Joakim Noah (left) came just three assists shy of recording a triple-double in the Chicago Bulls' win over the Brooklyn Nets.
Photo by Jonathan Daniel/Getty Images

The Brooklyn Nets might have slightly turned their season around when the calendar flipped over into a new year, but they are most certainly not immune to losing to the better teams in the NBA. In fact, more often than not, when the Nets are playing a team with a better record, they will be walking off the court with an addition to their loss column. And wouldn't you know it, the team they squared off against on Thursday, the Chicago Bulls, have been played more consistently quality basketball this season and held an edge over the Nets in winning percentage.

The result of the match-up was a 92-76 defeat for the Nets as they did not get going until the second quarter and then stopped going after the third quarter ended. In those two quarters, the Nets finished with a two-point advantage over the Bulls, outscoring their opponents 42-40.

Unfortunately for the Nets, the NBA has still not seen fit to give teams credit for half-victories and the official game, along with determining who was the victor, took into consideration all four quarters of the contest. Once that was done, the Nets were left in the dust by the more effective Bulls.

After the first quarter, the Nets only scored 19 points, digging themselves a 10-point hole. It was a hole the Nets remained in for the next two and one-half quarters until they made a feeble comeback attempt in the final period of the game.

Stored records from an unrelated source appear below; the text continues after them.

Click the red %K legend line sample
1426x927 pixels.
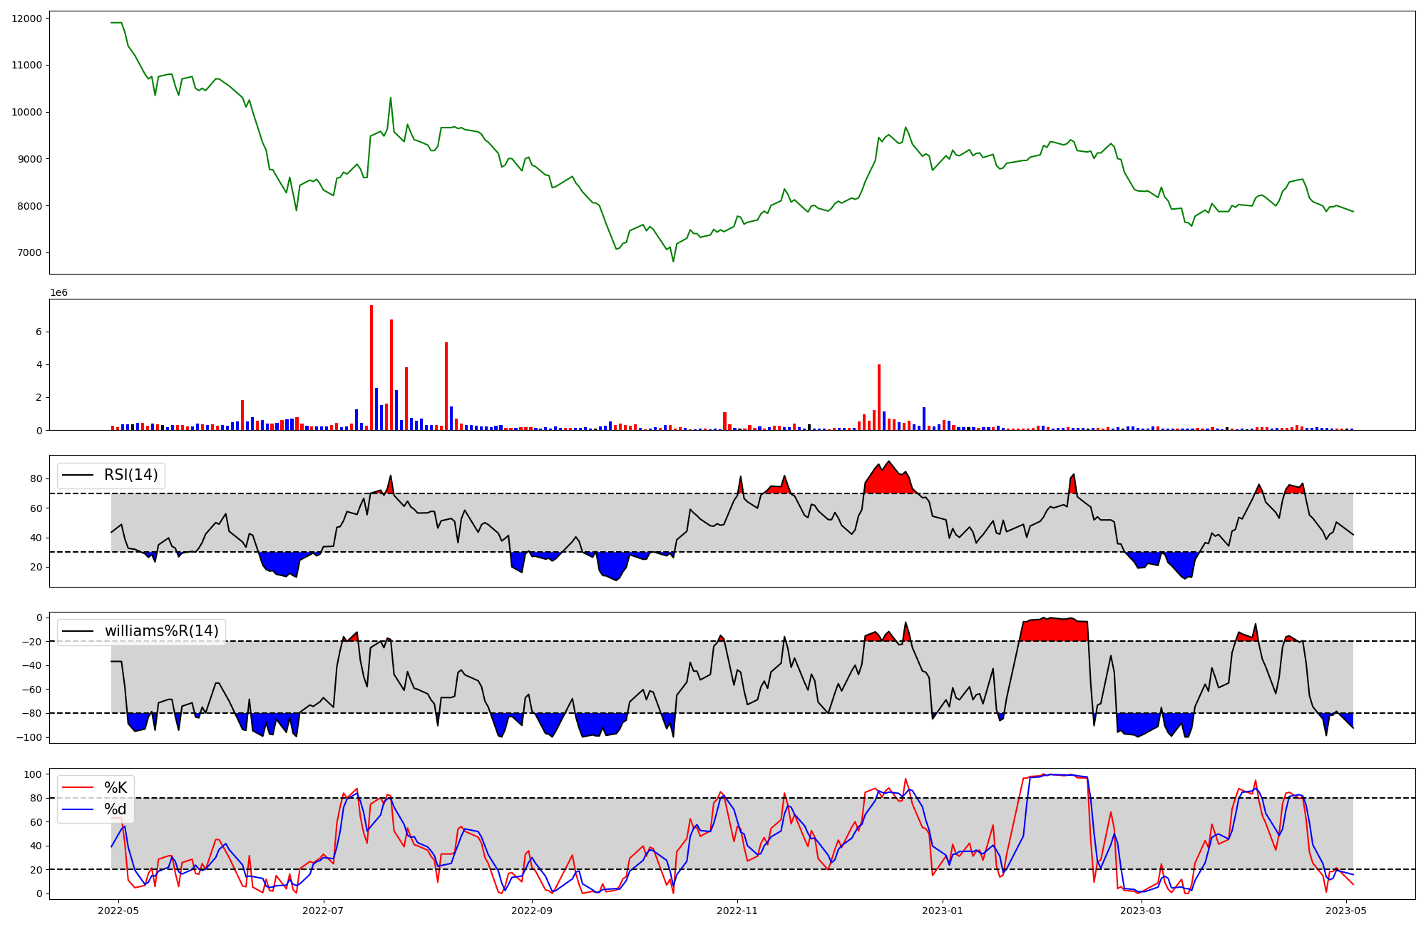pos(78,788)
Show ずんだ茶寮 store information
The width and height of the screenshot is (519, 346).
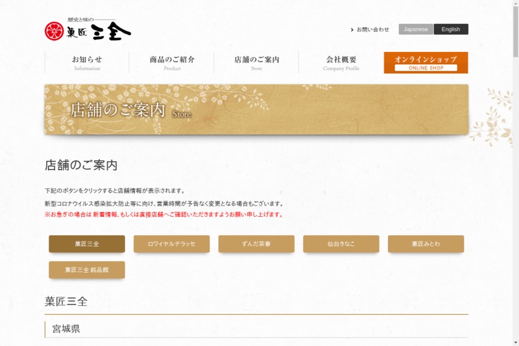point(256,244)
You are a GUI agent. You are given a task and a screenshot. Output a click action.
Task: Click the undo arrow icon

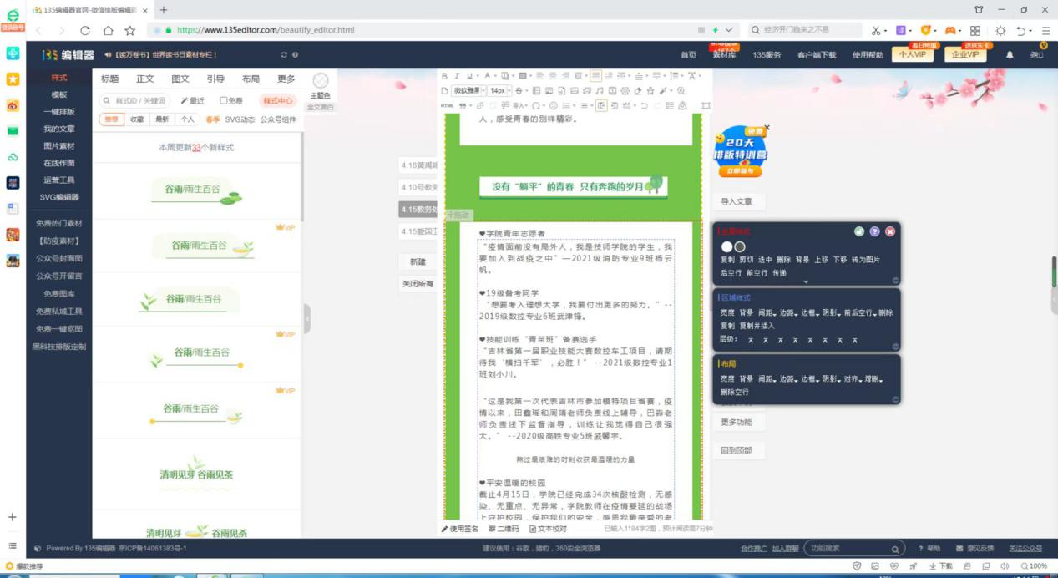click(x=644, y=105)
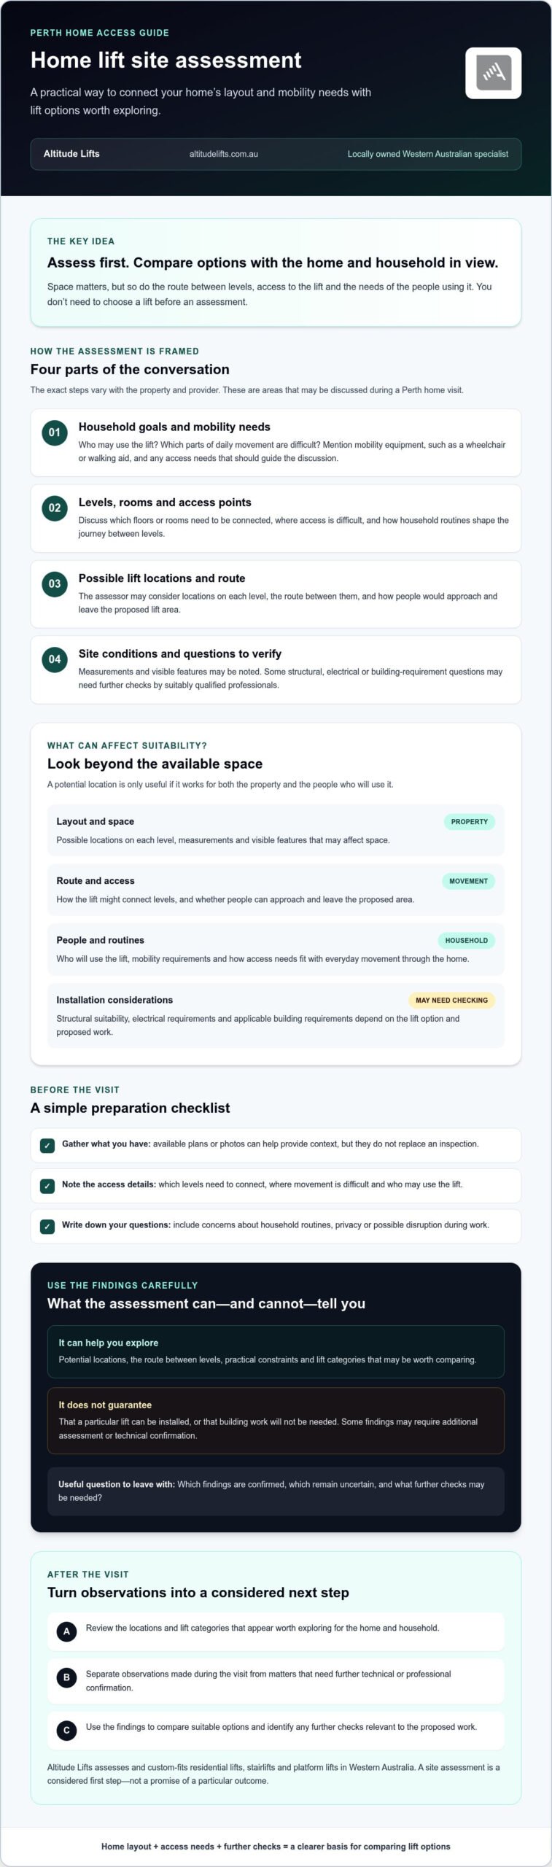Click the Altitude Lifts brand name in header bar
This screenshot has width=552, height=1867.
(x=71, y=154)
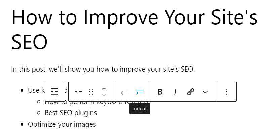
Task: Move list item up
Action: click(x=104, y=89)
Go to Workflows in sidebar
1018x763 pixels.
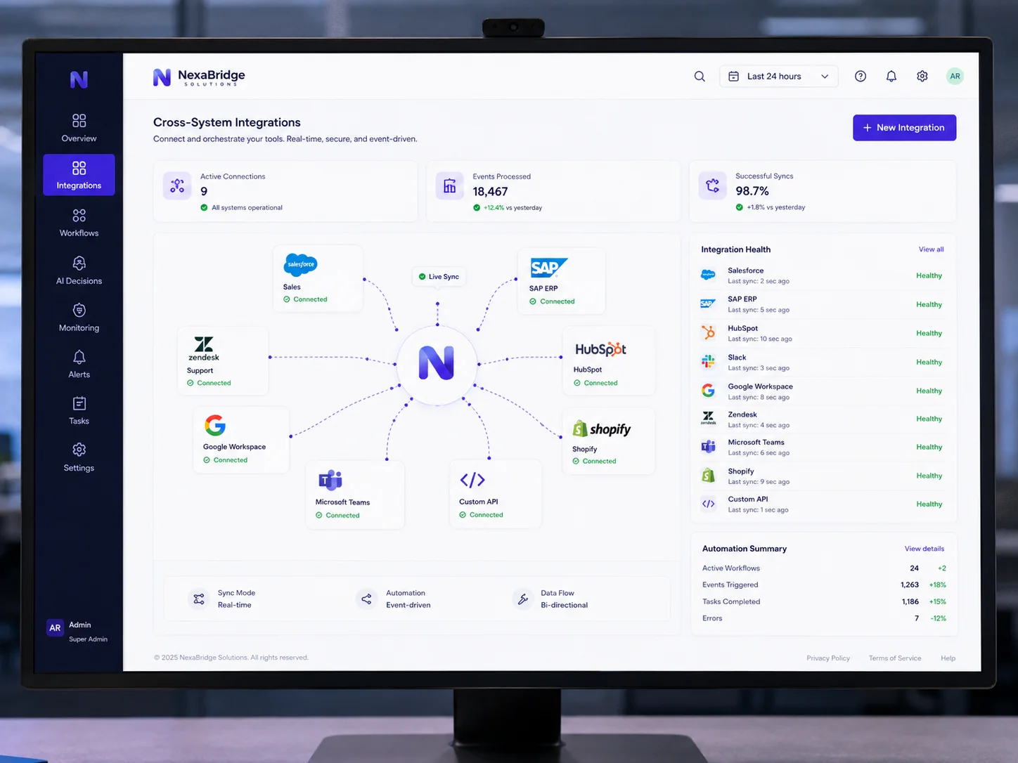click(79, 223)
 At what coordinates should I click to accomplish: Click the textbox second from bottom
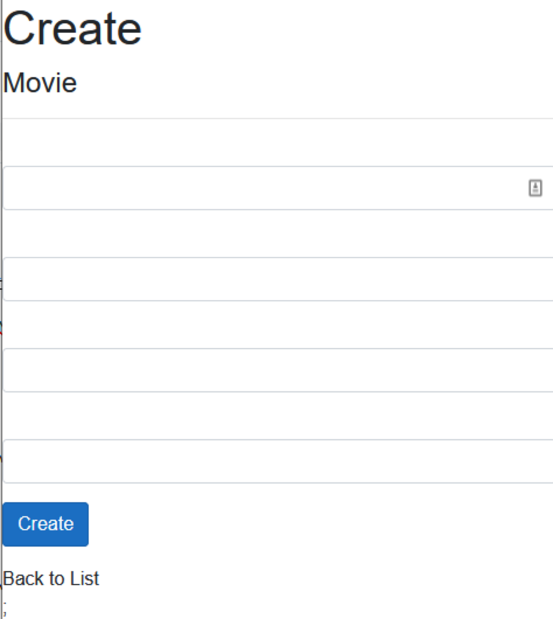tap(277, 370)
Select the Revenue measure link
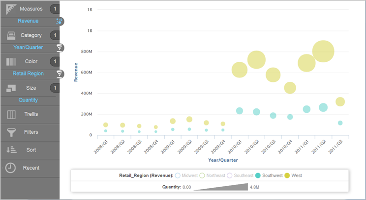 point(28,21)
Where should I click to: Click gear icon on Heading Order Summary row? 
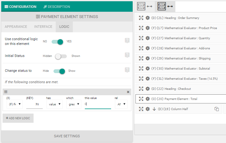point(148,18)
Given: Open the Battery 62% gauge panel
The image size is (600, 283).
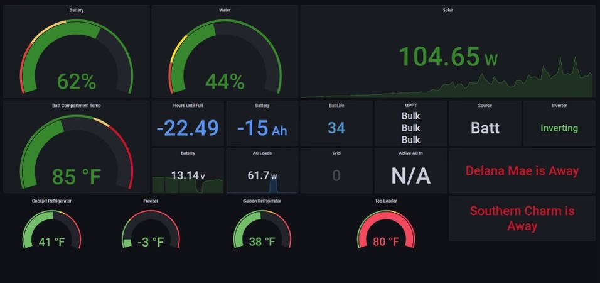Looking at the screenshot, I should tap(76, 52).
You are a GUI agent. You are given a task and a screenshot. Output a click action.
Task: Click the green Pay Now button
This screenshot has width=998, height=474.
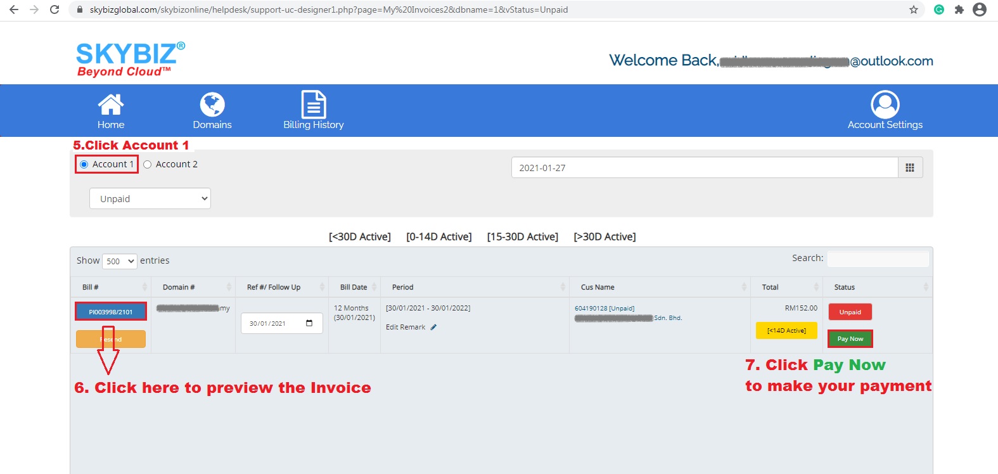point(850,339)
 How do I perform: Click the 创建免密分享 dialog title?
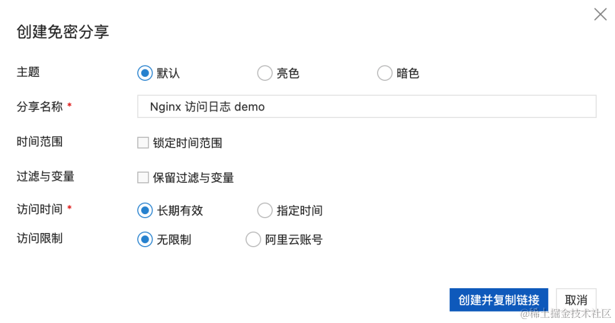click(63, 32)
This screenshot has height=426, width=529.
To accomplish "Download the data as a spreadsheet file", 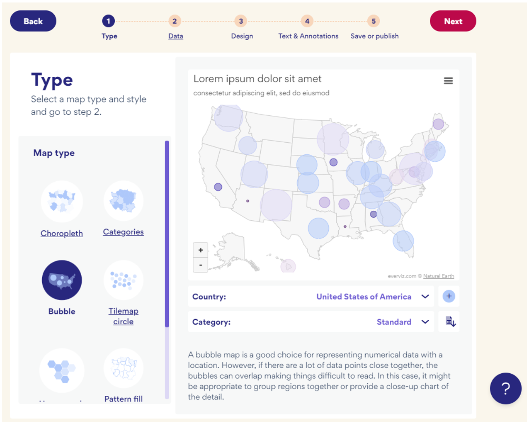I will (449, 321).
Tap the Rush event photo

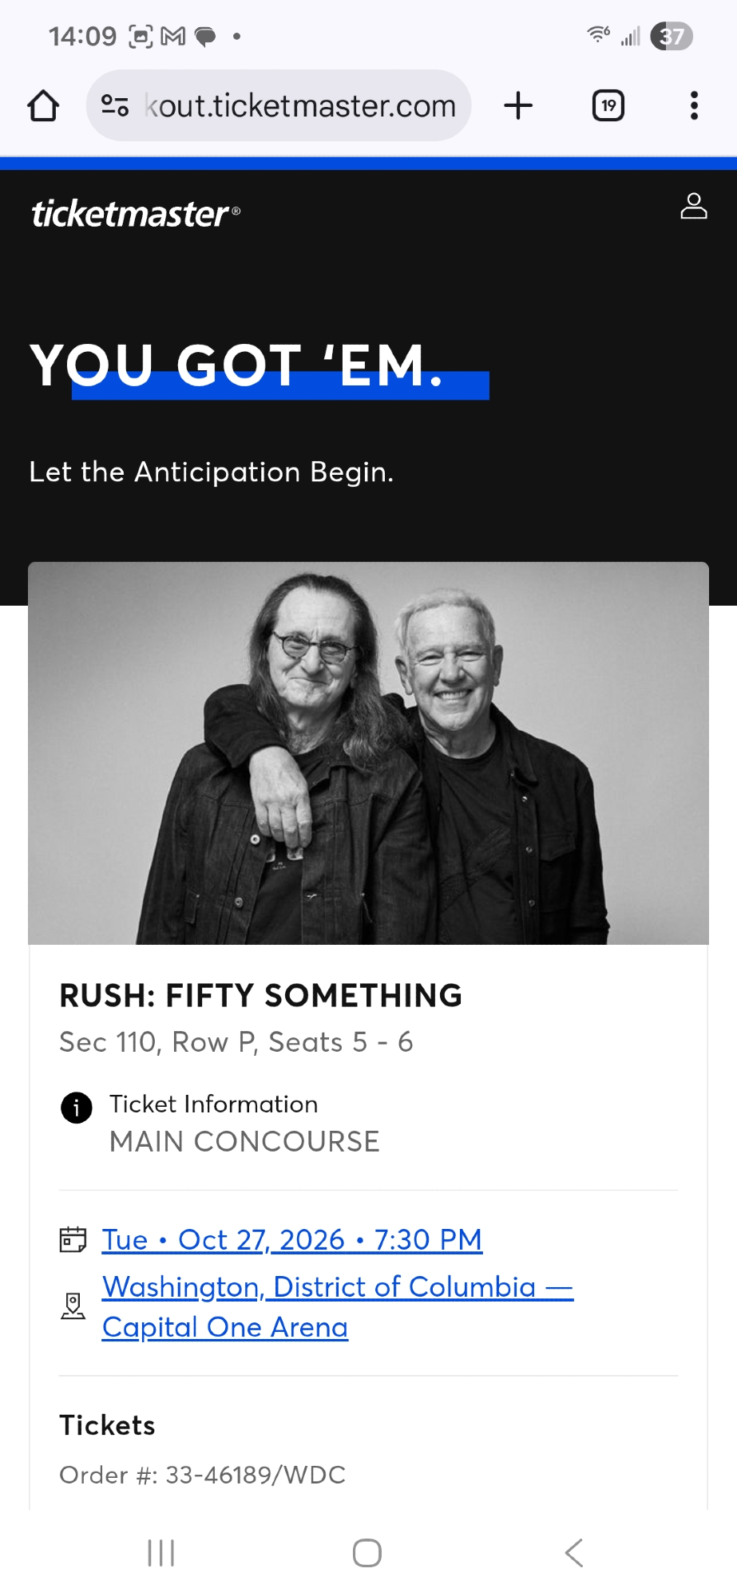[368, 753]
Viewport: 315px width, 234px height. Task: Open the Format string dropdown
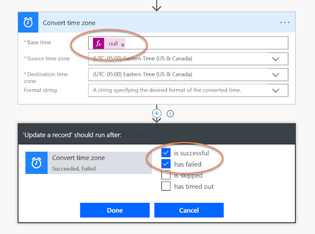tap(275, 90)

With 6:28 remaining in the game, Andrei Kirilenko of the Nets knocked down a 25-point three pointer to pull the team within three points of the Bulls; it was the closest the Nets had been to the Bulls since midway through the first quarter.

From there, the Nets did their best New York Knicks impression and failed to get the defensive stops necessary to keep the Bulls within range. After Kirilenko's three-pointer, the Bulls went on to score on eight of their next 10 offensive possessions, amassing 17 points as the Nets found it very nearly impossible to keep them from putting the ball in the basket.

As the Nets defense faltered down the stretch, the Bulls defense remained as stingy as ever and held the Nets to just four points after Kirilenko's three-pointer en route to limited the Nets to a mediocre true shooting percentage of 47.9 percent and 88.5 points per 100 possessions.

Even after the loss, the Nets possess the seventh-best record in the putrid Eastern Conference, but unless they can find a way to beat teams with superior records on a consistent basis, their season turnaround will yield them nothing more than a first-round playoff exit.